[LeetCode] 202. Happy Number 快乐数
Write an algorithm to determine if a number is "happy".
A happy number is a number defined by the following process: Starting with any positive integer, replace the number by the sum of the squares of its digits, and repeat the process until the number equals 1 (where it will stay), or it loops endlessly in a cycle which does not include 1. Those numbers for which this process ends in 1 are happy numbers.

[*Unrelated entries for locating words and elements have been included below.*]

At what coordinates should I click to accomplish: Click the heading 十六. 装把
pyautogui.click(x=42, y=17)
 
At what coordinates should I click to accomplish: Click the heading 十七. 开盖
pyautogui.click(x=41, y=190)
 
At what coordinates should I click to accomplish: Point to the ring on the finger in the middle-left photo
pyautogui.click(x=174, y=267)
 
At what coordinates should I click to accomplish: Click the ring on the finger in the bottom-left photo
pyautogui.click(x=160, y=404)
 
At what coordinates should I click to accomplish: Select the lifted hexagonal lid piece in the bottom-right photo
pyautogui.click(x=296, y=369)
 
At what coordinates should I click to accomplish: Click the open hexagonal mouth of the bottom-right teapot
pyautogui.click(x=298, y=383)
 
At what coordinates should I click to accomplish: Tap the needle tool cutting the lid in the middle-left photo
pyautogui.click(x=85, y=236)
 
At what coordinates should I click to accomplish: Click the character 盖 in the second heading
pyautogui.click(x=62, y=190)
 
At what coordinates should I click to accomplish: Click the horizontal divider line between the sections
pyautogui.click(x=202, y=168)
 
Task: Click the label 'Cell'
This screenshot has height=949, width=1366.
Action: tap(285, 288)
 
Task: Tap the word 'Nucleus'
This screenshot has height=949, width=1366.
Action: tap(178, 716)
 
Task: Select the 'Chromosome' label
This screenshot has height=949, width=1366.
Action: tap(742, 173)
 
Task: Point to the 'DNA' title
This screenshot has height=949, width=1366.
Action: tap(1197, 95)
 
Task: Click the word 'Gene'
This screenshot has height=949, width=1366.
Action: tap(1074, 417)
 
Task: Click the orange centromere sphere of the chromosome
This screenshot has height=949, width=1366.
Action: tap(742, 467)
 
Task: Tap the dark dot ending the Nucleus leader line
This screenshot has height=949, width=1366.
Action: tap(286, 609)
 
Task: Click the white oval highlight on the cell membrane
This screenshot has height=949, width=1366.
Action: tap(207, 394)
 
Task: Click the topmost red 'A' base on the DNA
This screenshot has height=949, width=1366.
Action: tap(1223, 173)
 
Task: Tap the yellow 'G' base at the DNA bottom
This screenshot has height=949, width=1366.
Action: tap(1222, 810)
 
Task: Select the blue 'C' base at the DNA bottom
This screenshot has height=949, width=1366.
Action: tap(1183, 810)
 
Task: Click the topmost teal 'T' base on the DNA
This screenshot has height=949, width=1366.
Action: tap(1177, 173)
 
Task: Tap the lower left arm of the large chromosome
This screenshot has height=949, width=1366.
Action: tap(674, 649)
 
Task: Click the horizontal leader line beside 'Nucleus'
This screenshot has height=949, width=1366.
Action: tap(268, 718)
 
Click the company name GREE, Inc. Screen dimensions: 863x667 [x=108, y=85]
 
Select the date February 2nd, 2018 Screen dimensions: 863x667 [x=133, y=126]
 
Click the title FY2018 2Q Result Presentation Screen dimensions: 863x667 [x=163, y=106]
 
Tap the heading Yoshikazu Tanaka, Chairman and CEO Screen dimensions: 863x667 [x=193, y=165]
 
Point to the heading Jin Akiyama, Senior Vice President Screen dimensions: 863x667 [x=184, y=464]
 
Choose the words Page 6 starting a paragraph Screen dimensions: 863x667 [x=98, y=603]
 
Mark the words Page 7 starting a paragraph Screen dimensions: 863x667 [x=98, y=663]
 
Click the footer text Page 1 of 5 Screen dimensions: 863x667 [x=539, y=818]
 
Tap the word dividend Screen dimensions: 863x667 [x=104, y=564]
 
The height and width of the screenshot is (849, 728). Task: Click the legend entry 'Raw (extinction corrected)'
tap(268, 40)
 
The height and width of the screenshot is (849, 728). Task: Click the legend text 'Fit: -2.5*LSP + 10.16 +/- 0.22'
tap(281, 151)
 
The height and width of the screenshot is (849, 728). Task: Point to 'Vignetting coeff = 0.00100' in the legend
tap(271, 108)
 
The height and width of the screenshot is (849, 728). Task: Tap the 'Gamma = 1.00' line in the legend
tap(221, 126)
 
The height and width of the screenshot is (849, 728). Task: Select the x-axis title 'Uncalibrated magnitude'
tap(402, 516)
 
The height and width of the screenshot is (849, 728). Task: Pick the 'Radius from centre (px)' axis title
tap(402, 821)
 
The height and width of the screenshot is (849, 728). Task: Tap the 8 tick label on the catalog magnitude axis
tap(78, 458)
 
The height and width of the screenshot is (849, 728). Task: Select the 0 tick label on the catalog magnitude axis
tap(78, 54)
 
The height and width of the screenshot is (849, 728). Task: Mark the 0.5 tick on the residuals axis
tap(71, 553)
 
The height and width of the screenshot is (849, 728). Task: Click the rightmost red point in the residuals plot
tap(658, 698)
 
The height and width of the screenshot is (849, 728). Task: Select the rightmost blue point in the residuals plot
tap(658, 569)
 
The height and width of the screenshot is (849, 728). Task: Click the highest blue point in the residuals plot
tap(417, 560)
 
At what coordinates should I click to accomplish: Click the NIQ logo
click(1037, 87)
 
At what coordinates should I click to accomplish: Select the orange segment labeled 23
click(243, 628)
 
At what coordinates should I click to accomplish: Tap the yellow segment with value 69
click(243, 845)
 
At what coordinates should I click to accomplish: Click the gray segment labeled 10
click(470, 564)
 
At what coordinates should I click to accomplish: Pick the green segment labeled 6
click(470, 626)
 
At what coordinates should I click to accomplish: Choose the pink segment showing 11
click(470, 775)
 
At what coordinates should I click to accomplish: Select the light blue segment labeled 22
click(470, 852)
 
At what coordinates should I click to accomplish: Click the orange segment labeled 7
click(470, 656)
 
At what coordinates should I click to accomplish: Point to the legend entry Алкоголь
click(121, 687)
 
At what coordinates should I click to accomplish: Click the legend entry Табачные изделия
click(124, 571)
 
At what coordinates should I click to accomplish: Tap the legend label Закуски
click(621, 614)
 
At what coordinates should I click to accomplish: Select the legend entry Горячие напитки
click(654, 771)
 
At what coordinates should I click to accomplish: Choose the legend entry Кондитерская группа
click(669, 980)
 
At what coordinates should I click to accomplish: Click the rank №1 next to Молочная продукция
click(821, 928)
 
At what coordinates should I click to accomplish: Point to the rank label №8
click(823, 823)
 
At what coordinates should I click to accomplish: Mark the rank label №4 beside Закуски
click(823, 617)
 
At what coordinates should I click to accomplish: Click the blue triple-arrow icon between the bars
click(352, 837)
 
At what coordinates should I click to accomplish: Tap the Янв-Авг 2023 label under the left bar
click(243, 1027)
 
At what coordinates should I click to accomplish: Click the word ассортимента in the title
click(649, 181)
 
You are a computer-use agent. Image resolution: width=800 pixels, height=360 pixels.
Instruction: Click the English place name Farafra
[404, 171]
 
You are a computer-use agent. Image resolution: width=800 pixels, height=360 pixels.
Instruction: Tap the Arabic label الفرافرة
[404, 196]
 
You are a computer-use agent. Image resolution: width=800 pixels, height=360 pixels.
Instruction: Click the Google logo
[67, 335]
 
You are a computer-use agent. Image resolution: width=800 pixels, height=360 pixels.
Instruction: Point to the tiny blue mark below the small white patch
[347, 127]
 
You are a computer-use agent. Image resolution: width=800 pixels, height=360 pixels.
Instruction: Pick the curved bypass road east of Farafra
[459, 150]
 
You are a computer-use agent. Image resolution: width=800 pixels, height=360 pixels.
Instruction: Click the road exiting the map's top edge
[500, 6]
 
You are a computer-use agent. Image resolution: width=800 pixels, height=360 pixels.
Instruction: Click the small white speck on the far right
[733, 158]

Example: 19 is a happy number
- 1^2 + 9^2 = 82
- 8^2 + 2^2 = 68
- 6^2 + 8^2 = 100
- 1^2 + 0^2 + 0^2 = 1
Credits:
Special thanks to @mithmatt and @ts for adding this problem and creating all test cases.
写一个算法判断一个数是不是快乐数。快乐数:一个正整数,如果对其各个位上的数字分别平方求和得到一个新的数,再进行同样的操作,如果结果变成了1,则说明是快乐数。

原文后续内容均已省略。